As cases of Covid-19 slow, fears that the pandemic could spike again later in the year did little to blunt investors’ enthusiasm for businesses reopening.

Perhaps because the weather was overcast, the boardwalk along Spring Lake, New Jersey, offered vacationers plenty of room to practice social distancing over the Memorial Day weekend. (Courthouse News photo/Nick Rummell)

MANHATTAN (CN) — As more of America reopened during Memorial Day weekend, Wall Street bet big that cases of Covid-19 will continue to decrease, posting huge gains Tuesday morning.

The Dow Jones Industrial Average gained about 529 points by the closing bell, settling just under 25,000 points. The Dow is now higher than any point since lockdowns began but still remains almost 4,000 points lower than where it started in January. The S&P 500 and Nasdaq had similarly impressive outings on Tuesday.

Even in hot spots like New York and New Jersey, the loosening of lockdown orders contributed to today’s rally. Over the holiday weekend, some restaurants began to repopulate, beaches and pools lured recreation-starved families, and the New York Stock Exchange began allowing brokers on its trading floor for the first time since the end of March.

Cases of Covid-19 have slowed nationwide in recent weeks, though cases in parts of Asia, Africa and South America are still rising, according to the World Health Organization. Dr. Mike Ryan, executive director of WHO’s emergencies program, also warned Monday of an “immediate second peak” of new coronavirus cases later this year.

Markets slumped late last week after U.S.-Sino relations continued to sour on news that China would ban secession and foreign interference in Hong Kong, threatening to end the “one country, two systems” policy that has been in place since 1997. That policy recognized Hong Kong as part of China but allowed the city to keep its own administrative systems and capitalist economy.

In response, the U.S. Commerce Department announced late Friday it was adding two dozen foreign companies to its “Entity List,” which prohibits them from exporting or transferring certain items.

China has decried the move, with a foreign ministry spokesman telling Bloomberg News the United States should “correct its mistakes” and “stop interfering in China’s internal affairs.” The spokesman warned that China would take “all necessary measures” to safeguard its sovereignty. 

A line streams outside of The Holding Company in Ocean Beach, which is restricting capacity to prevent transmission of the novel coronavirus as San Diego restaurants reopened in time for Memorial Day weekend. (Courthouse News photo/Barbara Leonard)

Investors and consumers both are betting that government assistance will continue through the summer and perhaps even expand.
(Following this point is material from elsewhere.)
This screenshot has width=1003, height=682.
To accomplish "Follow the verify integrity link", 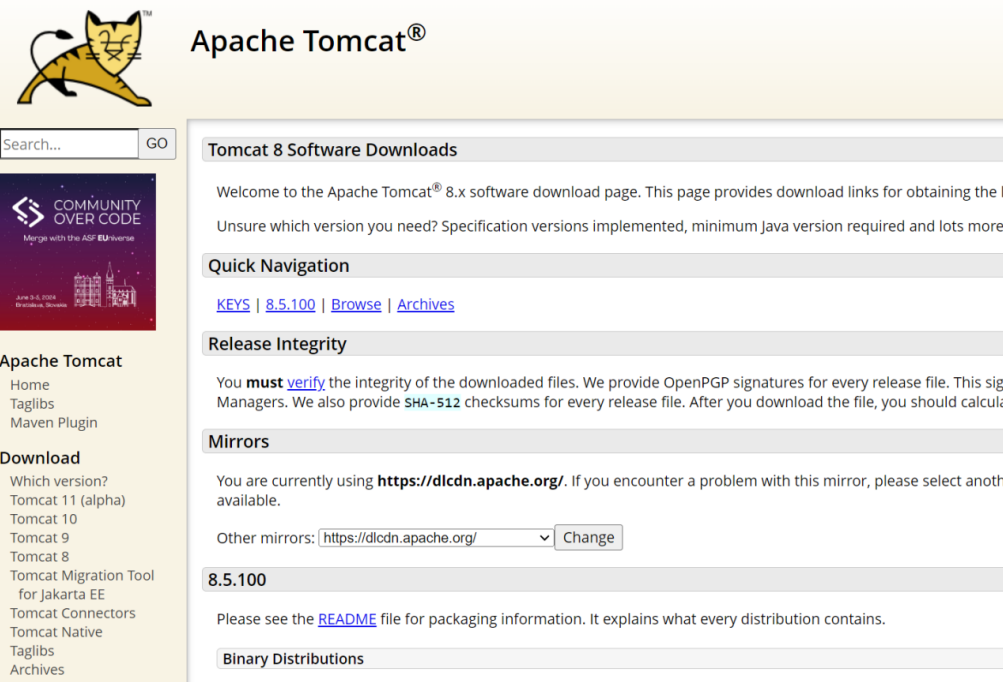I will (x=306, y=383).
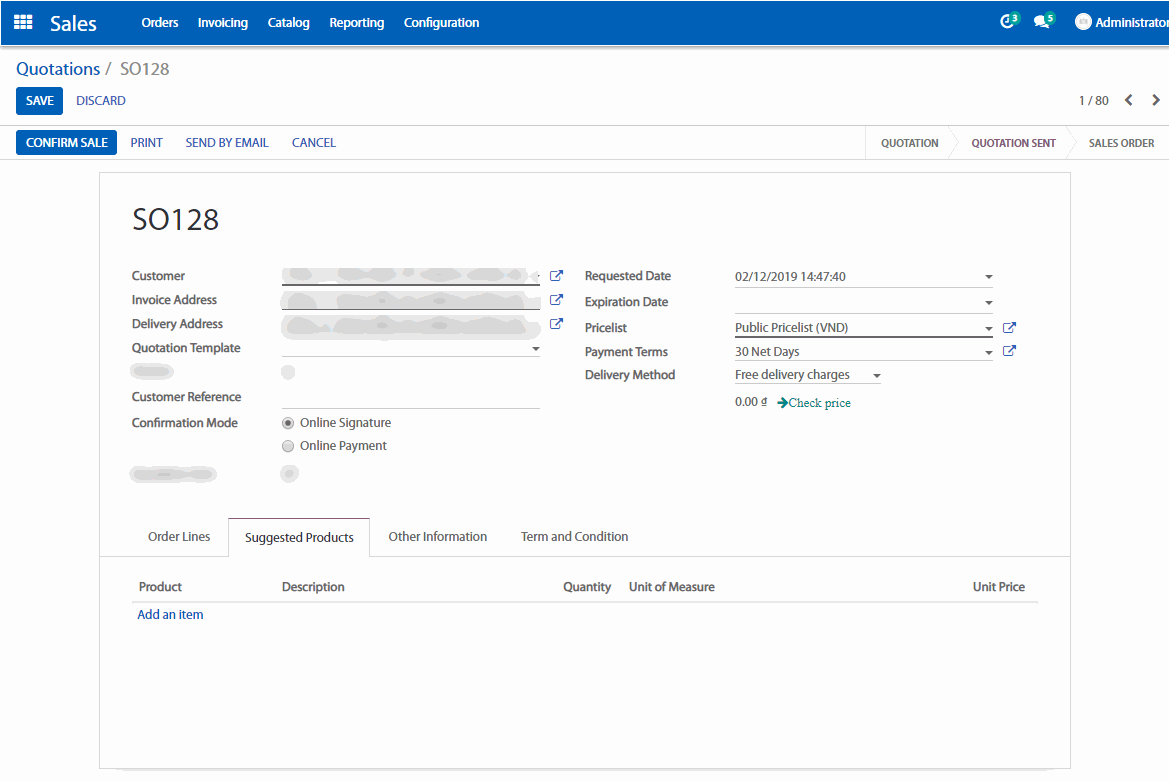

The New York Federal Reserve Bank’s public policy survey from April saw a huge jump — 20 percentage points — in the number of respondents expecting federal welfare benefits to increase over the next year.

Respondents also increasingly feel that more unemployment benefits will result in a more positive impact on households, the survey showed. 

Investors also had been hoping for an additional stimulus package by lawmakers, as well as tinkering around the edges on existing programs, such as the Paycheck Protection Program. The PPP has had numerous problems since rollout, not least of which was confusion over how loans could be forgiven.

The Senate had been working on a bill to grant borrowers additional flexibility on loan repayment, double the period during which small companies could use the funds, and extend the program through 2020. But senators adjourned for recess on Thursday without a final bill. The Senate returns on June 1.

More than 5.5 million cases of Covid-19 have been reported worldwide, of which 346,000 have died, according to data compiled by Johns Hopkins University. In the United States, more than 1.6 million people have contracted the virus, while 98,000 have died.